Nas instituições de ensino, a abordagem da cultura africana e afro-brasileira é, muitas vezes, limitada. Embora a Lei, que obriga o ensino de História e Cultura afro-brasileira, tenha sido um avanço, na prática, muitas escolas ainda não implementam essa exigência de forma adequada. Em parte, isso ocorre pela falta de capacitação dos educadores e de materiais didáticos que valorizem as raízes africanas de forma crítica e aprofundada. Além disso, o currículo escolar, muitas vezes, ignora ou reduz a contribuição africana à história do Brasil a um simples aspecto de resistência à escravidão, sem considerar sua riqueza cultural, artística, religiosa e política. (Melhore a abordagem dessa discussão)
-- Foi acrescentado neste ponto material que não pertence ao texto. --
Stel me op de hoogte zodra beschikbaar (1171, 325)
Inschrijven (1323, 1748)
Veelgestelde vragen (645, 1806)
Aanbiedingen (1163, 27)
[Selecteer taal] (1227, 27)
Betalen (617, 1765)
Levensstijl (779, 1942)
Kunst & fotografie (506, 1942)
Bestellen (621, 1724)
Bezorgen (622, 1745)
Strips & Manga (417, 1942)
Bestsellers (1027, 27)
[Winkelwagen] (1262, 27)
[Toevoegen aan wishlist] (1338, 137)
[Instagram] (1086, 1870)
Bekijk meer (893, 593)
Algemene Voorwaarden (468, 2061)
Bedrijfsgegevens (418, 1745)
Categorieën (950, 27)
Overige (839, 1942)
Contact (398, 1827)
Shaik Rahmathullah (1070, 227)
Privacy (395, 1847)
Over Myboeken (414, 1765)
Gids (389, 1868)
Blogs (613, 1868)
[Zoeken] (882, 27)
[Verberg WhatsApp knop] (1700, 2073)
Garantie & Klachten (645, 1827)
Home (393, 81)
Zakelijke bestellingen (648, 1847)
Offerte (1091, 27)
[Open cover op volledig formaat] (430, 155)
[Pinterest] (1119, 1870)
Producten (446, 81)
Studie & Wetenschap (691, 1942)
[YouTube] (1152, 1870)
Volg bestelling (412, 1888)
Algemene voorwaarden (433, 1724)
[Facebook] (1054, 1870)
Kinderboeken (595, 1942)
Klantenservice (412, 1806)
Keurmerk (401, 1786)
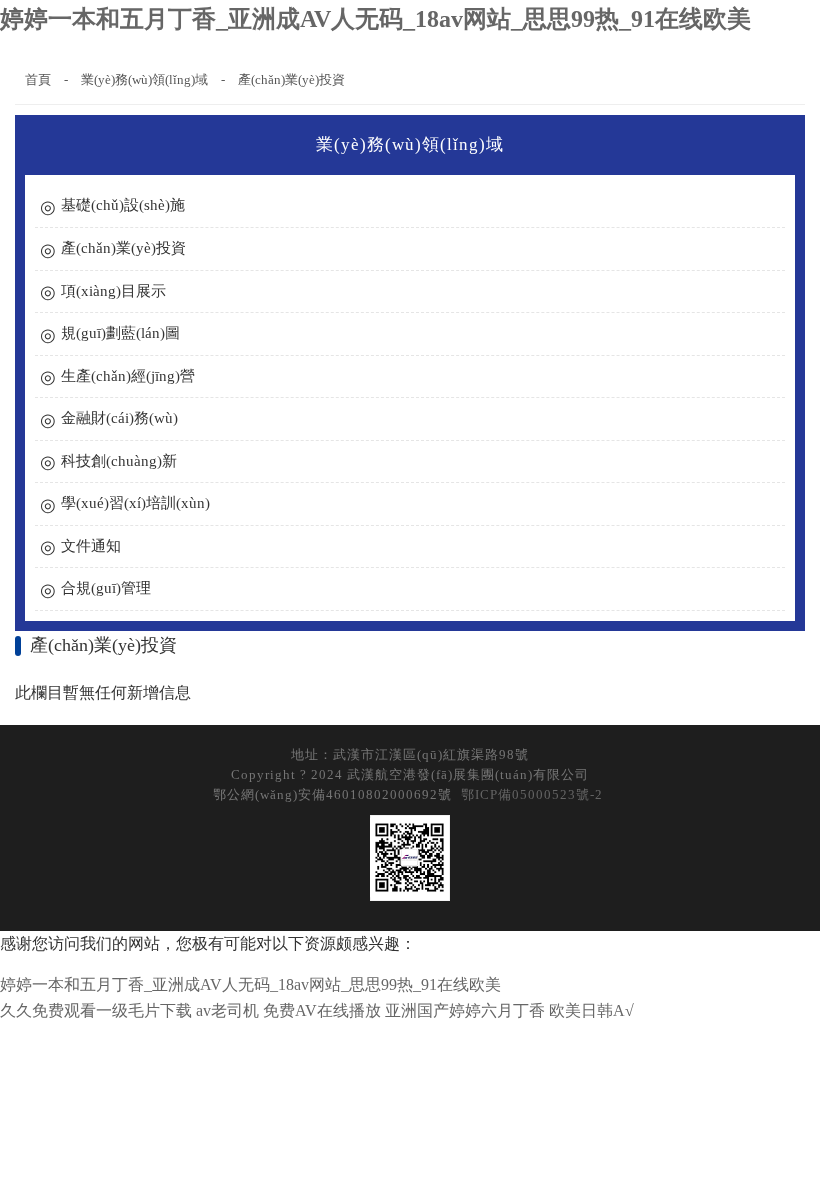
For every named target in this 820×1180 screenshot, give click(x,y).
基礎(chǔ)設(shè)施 (123, 205)
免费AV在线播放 (322, 1010)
(Boa estratégia coesiva) Outro desafio é a falta de representatividade nos espaços de poder e na mídia, onde as narrativas sobre a população negra ainda são, em grande medida, estereotipadas ou marginalizadas. Isso impacta a autoestima dos jovens negros, que se veem pouco refletidos nas produções culturais e nos conteúdos escolares. O sistema educacional, ao não valorizar adequadamente a herança africana, contribui para a perpetuação de estigmas que dificultam a construção de uma identidade plural e inclusiva. (Melhore a apresentação dessa discussão)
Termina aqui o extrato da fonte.